▶ PROBLEM TO SOLVE: Every line of the data is to be reproduced exactly.

** DATASET ENTRIES follows **

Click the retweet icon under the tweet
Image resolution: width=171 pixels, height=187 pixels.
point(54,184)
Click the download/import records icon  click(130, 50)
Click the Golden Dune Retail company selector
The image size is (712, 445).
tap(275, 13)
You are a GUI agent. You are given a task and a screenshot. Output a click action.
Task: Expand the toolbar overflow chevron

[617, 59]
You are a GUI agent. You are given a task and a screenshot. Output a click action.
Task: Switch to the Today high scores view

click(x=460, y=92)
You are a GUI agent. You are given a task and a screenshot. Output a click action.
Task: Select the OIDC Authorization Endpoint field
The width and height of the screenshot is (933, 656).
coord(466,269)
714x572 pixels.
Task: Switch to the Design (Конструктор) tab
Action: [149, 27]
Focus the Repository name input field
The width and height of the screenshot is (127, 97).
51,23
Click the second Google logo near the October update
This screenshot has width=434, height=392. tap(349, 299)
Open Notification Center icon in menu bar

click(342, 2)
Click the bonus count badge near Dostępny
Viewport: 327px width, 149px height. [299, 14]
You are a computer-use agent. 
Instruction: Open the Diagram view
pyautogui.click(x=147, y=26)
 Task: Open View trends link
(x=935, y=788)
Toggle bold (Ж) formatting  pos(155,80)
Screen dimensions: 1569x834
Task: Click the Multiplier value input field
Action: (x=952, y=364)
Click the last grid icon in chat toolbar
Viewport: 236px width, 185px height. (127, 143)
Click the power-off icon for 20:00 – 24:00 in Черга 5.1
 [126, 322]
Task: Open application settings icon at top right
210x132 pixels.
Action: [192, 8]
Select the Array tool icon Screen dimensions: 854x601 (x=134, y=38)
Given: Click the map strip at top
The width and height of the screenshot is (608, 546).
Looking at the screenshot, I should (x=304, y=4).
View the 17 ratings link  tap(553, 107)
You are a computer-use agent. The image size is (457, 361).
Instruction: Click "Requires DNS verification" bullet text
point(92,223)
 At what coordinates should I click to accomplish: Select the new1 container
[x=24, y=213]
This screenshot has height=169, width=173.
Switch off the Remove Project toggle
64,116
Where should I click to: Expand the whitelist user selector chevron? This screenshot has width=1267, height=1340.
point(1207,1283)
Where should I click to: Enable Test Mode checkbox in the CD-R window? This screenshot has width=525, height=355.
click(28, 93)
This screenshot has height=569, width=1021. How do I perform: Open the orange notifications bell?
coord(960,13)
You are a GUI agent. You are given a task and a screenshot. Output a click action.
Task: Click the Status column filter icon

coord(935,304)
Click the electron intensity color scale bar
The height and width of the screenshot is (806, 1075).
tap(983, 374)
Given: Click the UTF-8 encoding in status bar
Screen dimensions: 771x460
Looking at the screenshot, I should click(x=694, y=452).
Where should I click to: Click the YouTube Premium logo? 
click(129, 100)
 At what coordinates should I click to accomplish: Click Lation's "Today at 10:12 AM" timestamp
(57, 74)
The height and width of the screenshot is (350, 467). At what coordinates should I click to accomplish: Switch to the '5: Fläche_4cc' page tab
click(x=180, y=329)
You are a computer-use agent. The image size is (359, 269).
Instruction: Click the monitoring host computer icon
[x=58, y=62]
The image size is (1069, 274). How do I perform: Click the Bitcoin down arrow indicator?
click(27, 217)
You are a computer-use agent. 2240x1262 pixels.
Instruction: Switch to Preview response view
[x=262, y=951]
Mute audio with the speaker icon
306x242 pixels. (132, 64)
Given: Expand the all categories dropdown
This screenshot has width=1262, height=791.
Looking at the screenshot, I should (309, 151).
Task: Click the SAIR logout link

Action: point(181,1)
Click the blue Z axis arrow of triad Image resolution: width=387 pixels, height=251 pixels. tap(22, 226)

** End of DATASET ENTRIES **

▶ SOLVED EXERCISE:
Click the retweet icon under the tweet
Image resolution: width=171 pixels, height=187 pixels.
point(54,184)
Click the download/import records icon  click(130, 50)
Click the Golden Dune Retail company selector
The image size is (712, 445).
tap(275, 13)
You are a GUI agent. You are given a task and a screenshot. Output a click action.
Task: Expand the toolbar overflow chevron

[617, 59]
You are a GUI agent. You are given a task and a screenshot. Output a click action.
Task: Switch to the Today high scores view

click(x=460, y=92)
You are a GUI agent. You are given a task and a screenshot. Output a click action.
Task: Select the OIDC Authorization Endpoint field
The width and height of the screenshot is (933, 656).
coord(466,269)
714x572 pixels.
Task: Switch to the Design (Конструктор) tab
Action: [149, 27]
Focus the Repository name input field
The width and height of the screenshot is (127, 97).
51,23
Click the second Google logo near the October update
This screenshot has width=434, height=392. tap(349, 299)
Open Notification Center icon in menu bar

click(342, 2)
Click the bonus count badge near Dostępny
Viewport: 327px width, 149px height. [299, 14]
You are a computer-use agent. 
Instruction: Open the Diagram view
pyautogui.click(x=147, y=26)
 Task: Open View trends link
(x=935, y=788)
Toggle bold (Ж) formatting  pos(155,80)
Screen dimensions: 1569x834
Task: Click the Multiplier value input field
Action: (x=952, y=364)
Click the last grid icon in chat toolbar
Viewport: 236px width, 185px height. (127, 143)
Click the power-off icon for 20:00 – 24:00 in Черга 5.1
 [126, 322]
Task: Open application settings icon at top right
210x132 pixels.
Action: [192, 8]
Select the Array tool icon Screen dimensions: 854x601 (x=134, y=38)
Given: Click the map strip at top
The width and height of the screenshot is (608, 546).
Looking at the screenshot, I should (x=304, y=4).
View the 17 ratings link  tap(553, 107)
You are a computer-use agent. The image size is (457, 361).
Instruction: Click "Requires DNS verification" bullet text
point(92,223)
 At what coordinates should I click to accomplish: Select the new1 container
[x=24, y=213]
This screenshot has height=169, width=173.
Switch off the Remove Project toggle
64,116
Where should I click to: Expand the whitelist user selector chevron? This screenshot has width=1267, height=1340.
point(1207,1283)
Where should I click to: Enable Test Mode checkbox in the CD-R window? This screenshot has width=525, height=355.
click(28, 93)
This screenshot has height=569, width=1021. How do I perform: Open the orange notifications bell?
coord(960,13)
You are a GUI agent. You are given a task and a screenshot. Output a click action.
Task: Click the Status column filter icon

coord(935,304)
Click the electron intensity color scale bar
The height and width of the screenshot is (806, 1075).
tap(983, 374)
Given: Click the UTF-8 encoding in status bar
Screen dimensions: 771x460
Looking at the screenshot, I should click(x=694, y=452).
Where should I click to: Click the YouTube Premium logo? 
click(129, 100)
 At what coordinates should I click to accomplish: Click Lation's "Today at 10:12 AM" timestamp
(57, 74)
The height and width of the screenshot is (350, 467). At what coordinates should I click to accomplish: Switch to the '5: Fläche_4cc' page tab
click(x=180, y=329)
You are a computer-use agent. The image size is (359, 269).
Instruction: Click the monitoring host computer icon
[x=58, y=62]
The image size is (1069, 274). How do I perform: Click the Bitcoin down arrow indicator?
click(27, 217)
You are a computer-use agent. 2240x1262 pixels.
Instruction: Switch to Preview response view
[x=262, y=951]
Mute audio with the speaker icon
306x242 pixels. (132, 64)
Given: Expand the all categories dropdown
This screenshot has width=1262, height=791.
Looking at the screenshot, I should (309, 151).
Task: Click the SAIR logout link

Action: point(181,1)
Click the blue Z axis arrow of triad Image resolution: width=387 pixels, height=251 pixels. tap(22, 226)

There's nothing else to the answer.